The aim of this study was to document the effect of "living high, training low" on the red blood cell production of elite female cyclists. Six members of the Australian National Women's road cycling squad slept for 12 nights at a simulated altitude of 2650 m in normobaric hypoxia (HIGH), while 6 team-mates slept at an altitude of 600 m (CONTROL). HIGH and CONTROL subjects trained and raced as a group throughout the 70-day study. Baseline levels of reticulocyte parameters sensitive to changes in erythropoeisis were measured 21 days and 1 day prior to sleeping in hypoxia (D1 and D20, respectively). These measures were repeated after 7 nights (D27) and 12 nights (D34) of simulated altitude exposure, and again 15 days (D48) and 33 days (D67) after leaving the altitude house. There was no increase in reticulocyte production, nor any change in reticulocyte parameters in either the HIGH or CONTROL groups. This lack of haematological response was substantiated by total haemoglobin mass measures (CO-rebreathing), which did not change when measured on D1, D20, D34 or D67. We conclude that in elite female road cyclists, 12 nights of exposure to normobaric hypoxia (2650 m) is not sufficient to either stimulate reticulocyte production or increase haemoglobin mass.

Can reticulocyte parameters be of use in detecting iron deficient erythropoiesis in female athletes?
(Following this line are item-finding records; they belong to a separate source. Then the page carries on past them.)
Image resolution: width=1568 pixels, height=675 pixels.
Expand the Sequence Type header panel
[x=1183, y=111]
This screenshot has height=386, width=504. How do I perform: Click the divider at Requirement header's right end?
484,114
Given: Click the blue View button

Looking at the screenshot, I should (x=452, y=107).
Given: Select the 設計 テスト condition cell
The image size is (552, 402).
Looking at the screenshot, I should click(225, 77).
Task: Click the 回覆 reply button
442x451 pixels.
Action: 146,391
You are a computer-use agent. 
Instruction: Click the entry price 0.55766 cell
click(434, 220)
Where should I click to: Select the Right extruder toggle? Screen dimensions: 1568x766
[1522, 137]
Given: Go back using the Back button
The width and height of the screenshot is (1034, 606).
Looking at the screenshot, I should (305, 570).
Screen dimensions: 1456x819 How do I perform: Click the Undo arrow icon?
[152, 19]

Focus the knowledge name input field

BACKGROUND: The purpose of this study was to investigate whether monitoring reticulocyte profiles, which are known to respond to iron store depletion in sedentary populations, could also be utilised with intensely training athletes. METHODS: A retrospective study of blood samples from 134 national level athletes (61 males, 73 females) at the Australian Institute of Sport were analysed, from which reference ranges were calculated. To ascertain the stability of reticulocyte profiles during periods of intense physical training, the intra-individual variation of these parameters in 12 iron-replete female athletes over a four month period of training was documented. The precision with which the analyzer measured these parameters was also determined using duplicate samples from 37 female athletes. To establish whether reticulocyte parameters were sensitive to iron deficient erythropoiesis in athletes, reticulocyte profiles of five female athletes diagnosed by medical personnel as having depleted iron stores were compared before and after iron therapy to seven controls. RESULTS: Corpuscular hemoglobin concentration mean (CHCMr) and mean corpuscular volume (MCVr) showed little variation over time in iron-replete females, with 95% of all fluctuations being within 5.8% and 4.3% of original values, respectively. Iron supplementation in athletes with depleted iron stores elicited an increase in CHCMr (p = 0.01), and a decrease in the distributions of reticulocyte volume (RDWr, p = 0.01) and cell hemoglobin concentration (HDWr, p < 0.01). The ratios of reticulocyte to mature cell MCV (p < 0.01) and CHCM (p < 0.01) also changed following iron therapy. No such changes occurred in non-supplemented controls with normal iron stores. CONCLUSIONS: These data lend support to the thesis that monitoring of reticulocyte parameters can be of use in detecting iron deficient erythropoiesis in female athletes.